### Task 1:
In the records, rewrite the lines from the line with "Click the ソフトバンク team link" to the line with "Looking at the", changing "Image resolution" to "Screenshot size" and leaving all else unchanged.

### Text provided:
——————————

In [None]:
using Base.Threads, ForceSpectroscopyMLE, Plots

println(string("Number of available cores for threading: ", nthreads()))

# Introduction

This is a minimal example on how to apply our framework to a set of rupture forces measured at different pulling velocities.  We assume that the data files are stored in the directory `rupture_forces`.  Each file should be of the form:

In [None]:
example_F = [ 129.0, 134.0, 137.0, 130.0 ] # pN
example_dF = [ 10.0, 15.5, 10.8, 10.3, 8.2 ] # pN/s
example_data = hcat([example_F, example_dF]...)

This is a minimal example on how to apply our framework to a set of rupture forces measured at different pulling velocities.  We assume that the data files (consisting of columns of rupture forces and associated loading rates, in that order) are stored in the directory `rupture_forces`. Reading in the data goes as follows:

In [None]:
data = read_data("./rupture_forces/")
all_data = vcat(data...);

The analysis depends on the choice of the parameter $\nu \in \{1/2, 2/3, 1 \}$, which we fix below:

In [None]:
const ν = 2/3;

For more details on the theoretical framework, please refer to the associated publication:

> W. Cai, J. T. Bullerjahn, M. Lallemang, K. Kroy, B. N. Balzer, and T. Hugel, "Direction dependence of bond strength and polymer chain elasticity", submitted.

# Data trimming

We now systematically trim the $i = 0, 1, 2, \dots, i_{\text{max}}$ largest rupture forces from each subsample `data[k]` of our data to explore how that effects the parameter estimates.  We then compare the results to the case, where $i$ randomly chosen rupture forces are excluded.  

In [None]:
const i_max = 10
params = data_exclusion([data],ν,i_max)
random_params = random_data_exclusion([data],ν,i_max);

In [None]:
p = plot(params[1,:],hcat([params[2,:],random_params[2,:]]...), 
    legend=:topleft, labels=["trimming from above" "random exclusion of points"], 
    xlabel="percentage of excluded data points", ylabel="βΔG_u")

In [None]:
p = plot(params[1,:],hcat([params[3,:],random_params[3,:]]...), 
    legend=:topleft, labels=["trimming from above" "random exclusion of points"], 
    xlabel="percentage of excluded data points", ylabel="x_u [nm]")

——————————

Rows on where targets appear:
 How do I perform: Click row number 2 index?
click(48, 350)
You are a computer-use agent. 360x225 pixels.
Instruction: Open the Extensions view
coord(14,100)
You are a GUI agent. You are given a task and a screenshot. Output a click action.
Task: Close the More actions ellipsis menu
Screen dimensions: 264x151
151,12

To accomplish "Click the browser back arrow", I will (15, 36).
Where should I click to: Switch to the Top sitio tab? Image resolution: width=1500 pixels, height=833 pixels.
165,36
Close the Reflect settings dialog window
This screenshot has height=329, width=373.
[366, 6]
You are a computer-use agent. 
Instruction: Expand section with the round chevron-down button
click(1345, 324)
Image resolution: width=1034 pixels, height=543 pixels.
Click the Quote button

——————————

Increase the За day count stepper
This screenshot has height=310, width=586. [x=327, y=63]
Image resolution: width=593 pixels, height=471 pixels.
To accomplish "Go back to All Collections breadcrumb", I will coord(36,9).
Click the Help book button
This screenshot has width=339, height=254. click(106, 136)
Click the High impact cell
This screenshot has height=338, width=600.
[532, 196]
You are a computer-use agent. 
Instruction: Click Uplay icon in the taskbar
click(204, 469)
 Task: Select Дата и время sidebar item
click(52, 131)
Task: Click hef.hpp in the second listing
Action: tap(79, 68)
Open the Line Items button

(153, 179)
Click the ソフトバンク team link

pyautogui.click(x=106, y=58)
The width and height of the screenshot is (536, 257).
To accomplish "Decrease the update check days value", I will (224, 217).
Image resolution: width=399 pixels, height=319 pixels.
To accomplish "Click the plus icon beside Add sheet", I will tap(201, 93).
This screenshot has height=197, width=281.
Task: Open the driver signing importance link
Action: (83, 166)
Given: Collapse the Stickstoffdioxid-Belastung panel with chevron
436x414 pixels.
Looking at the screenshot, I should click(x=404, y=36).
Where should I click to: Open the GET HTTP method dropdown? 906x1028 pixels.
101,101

——————————

### Task 2:
In the force spectroscopy notebook, what value is the parameter ν fixed to?

### Full output 1:
Click the ソフトバンク team link

pyautogui.click(x=106, y=58)
The width and height of the screenshot is (536, 257).
To accomplish "Decrease the update check days value", I will (224, 217).
Screenshot size: width=399 pixels, height=319 pixels.
To accomplish "Click the plus icon beside Add sheet", I will tap(201, 93).
This screenshot has height=197, width=281.
Task: Open the driver signing importance link
Action: (83, 166)
Given: Collapse the Stickstoffdioxid-Belastung panel with chevron
436x414 pixels.
Looking at the screenshot, I should click(x=404, y=36).

### Full output 2:
2/3